— START —

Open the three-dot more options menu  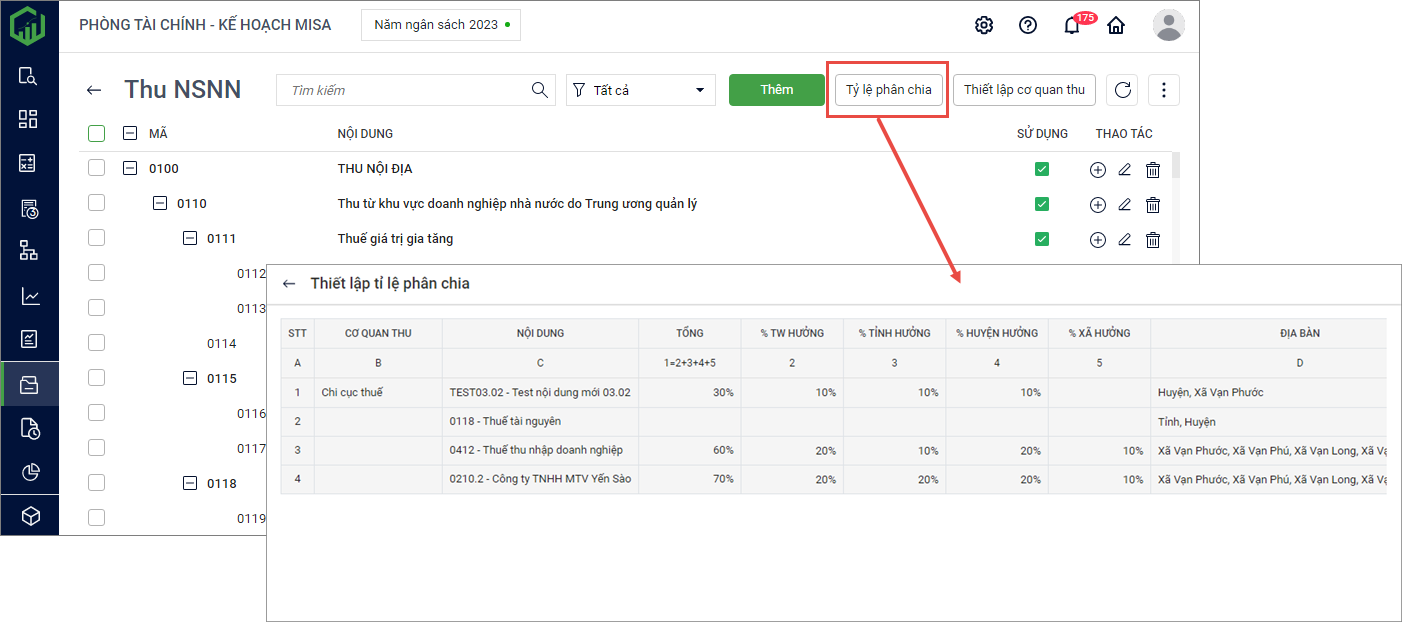[1164, 90]
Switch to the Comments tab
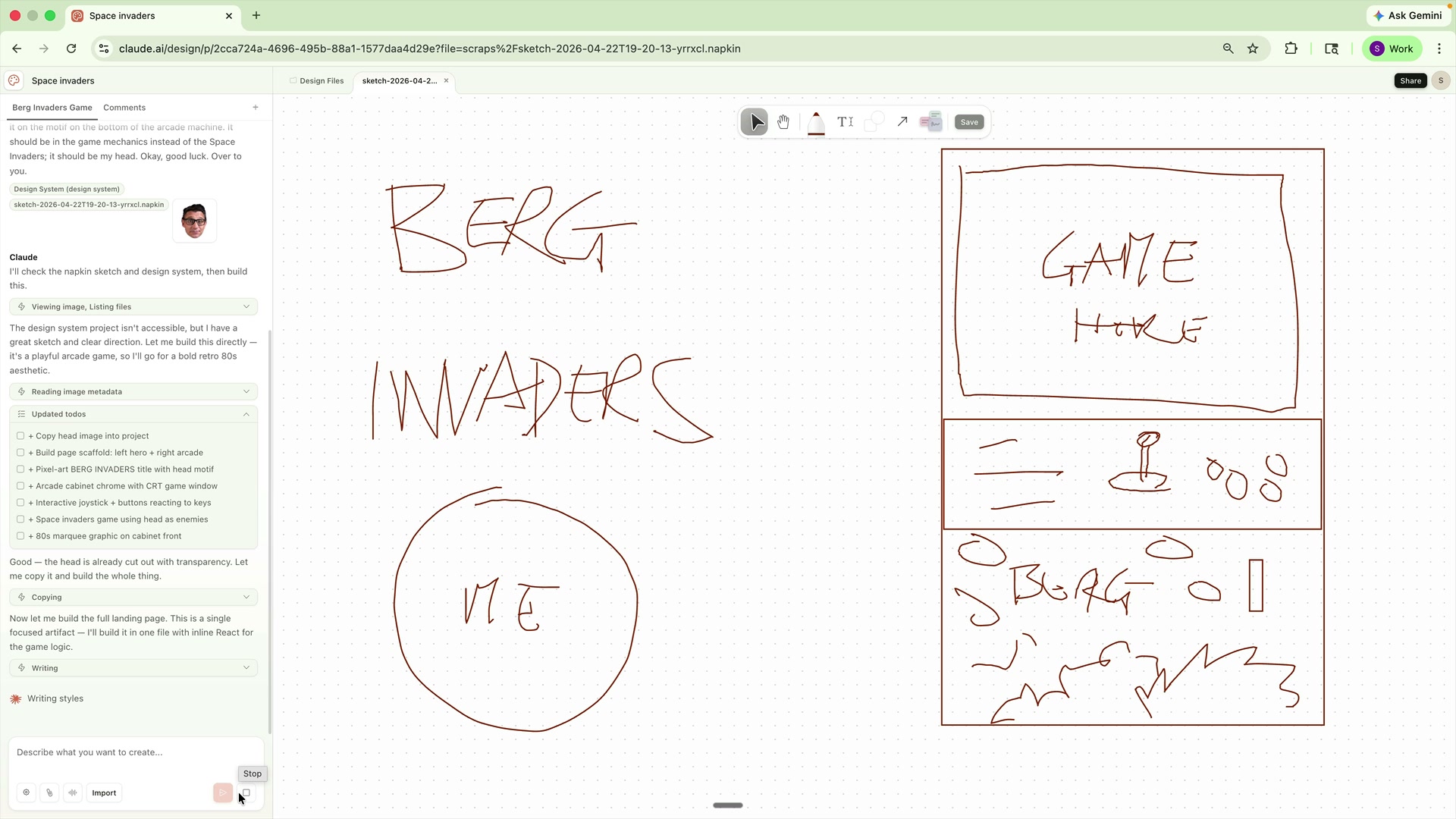Image resolution: width=1456 pixels, height=819 pixels. pyautogui.click(x=124, y=107)

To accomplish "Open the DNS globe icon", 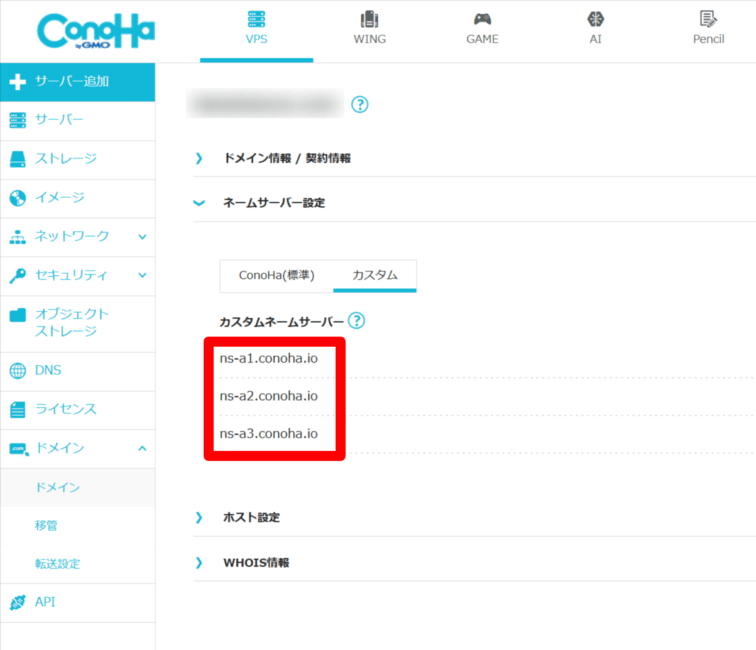I will tap(17, 371).
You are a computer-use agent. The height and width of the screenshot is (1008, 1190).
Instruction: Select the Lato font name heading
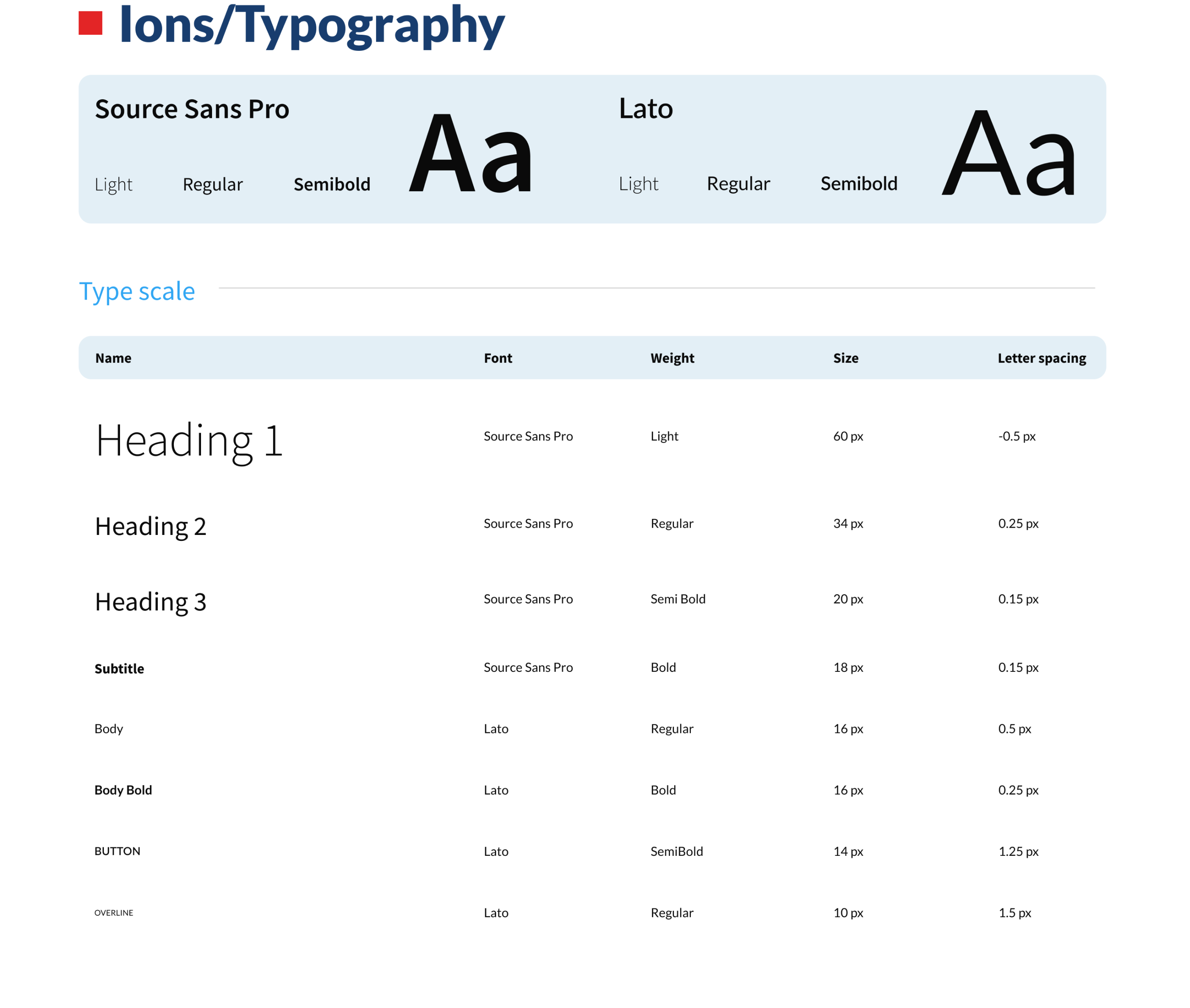click(646, 109)
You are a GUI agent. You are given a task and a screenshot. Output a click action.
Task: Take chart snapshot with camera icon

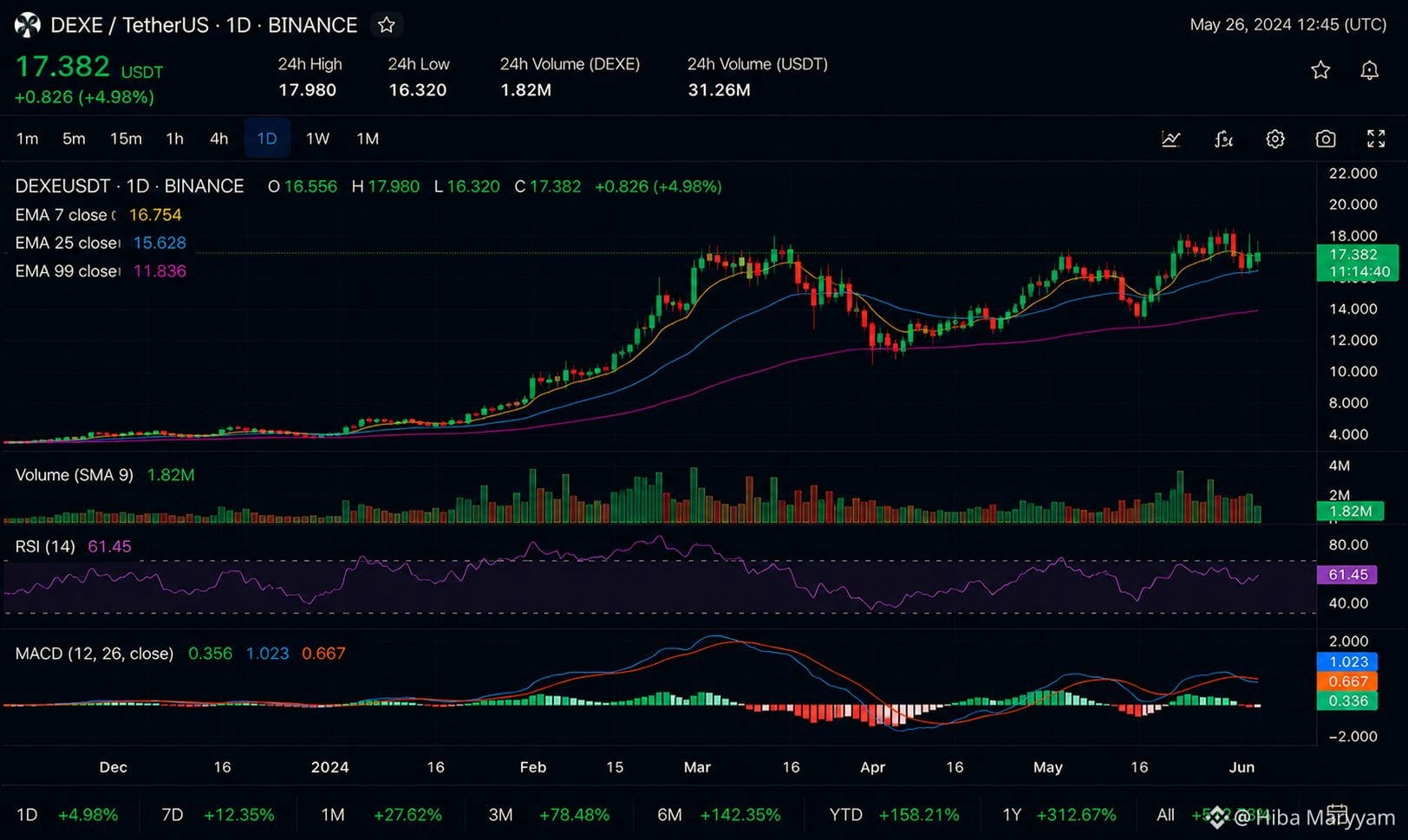[x=1325, y=139]
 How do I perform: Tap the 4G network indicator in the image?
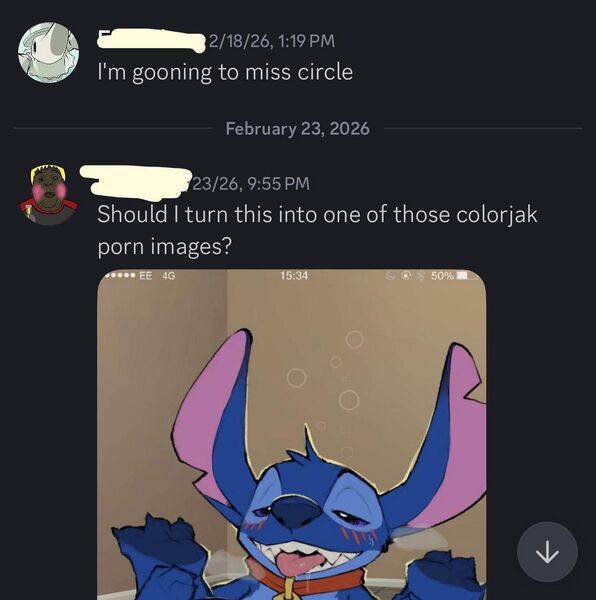(169, 276)
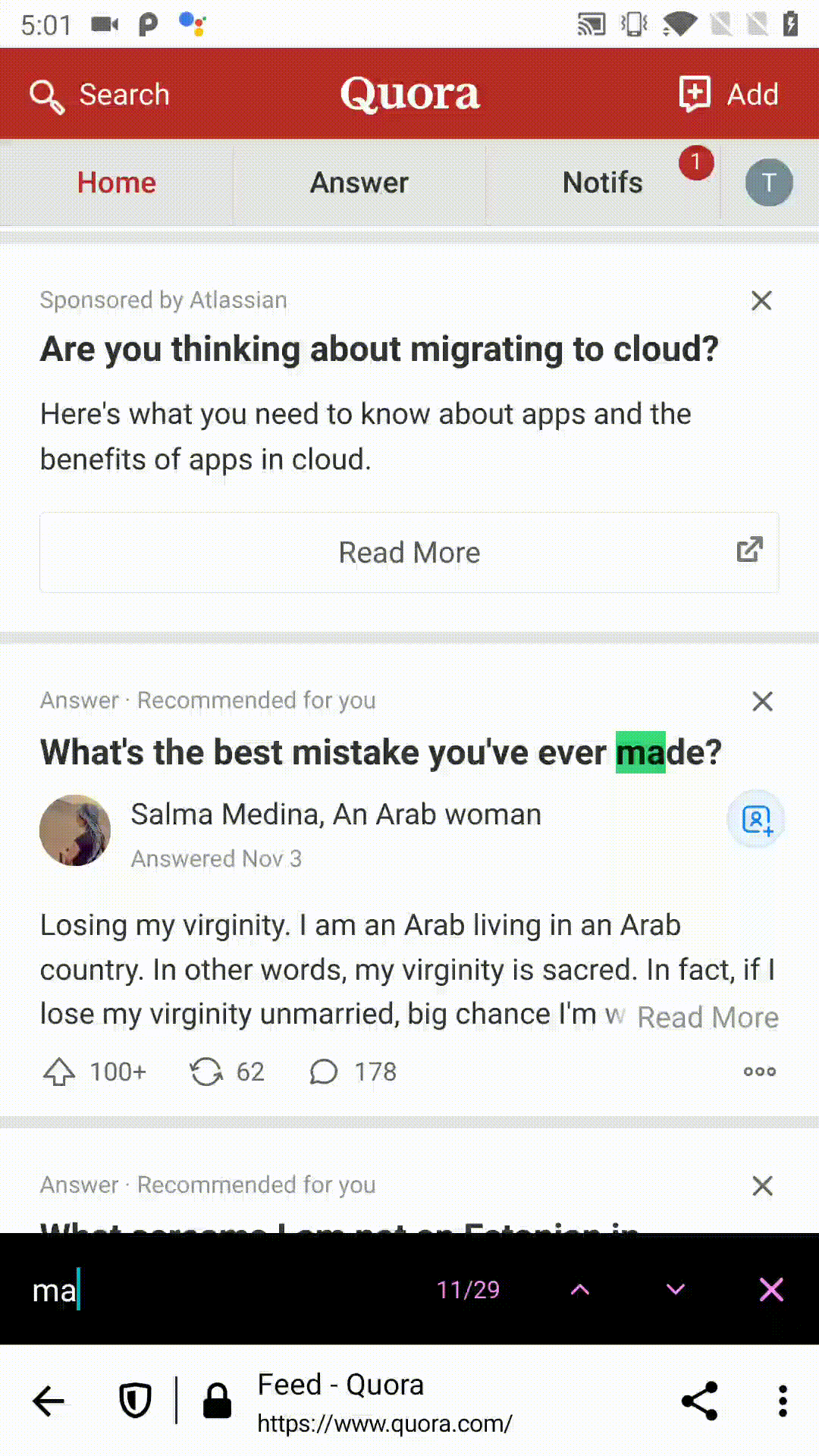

— END —

**Exercise requirements**. Give the rows as a JSON list of strings, one string per line, starting at the line that contains "How do I perform: Tap" and continuing through the end of the rows. Leave out blank lines and any pictures.

**Written reply**.
[
  " How do I perform: Tap the 4G network indicator in the image?",
  "(169, 276)"
]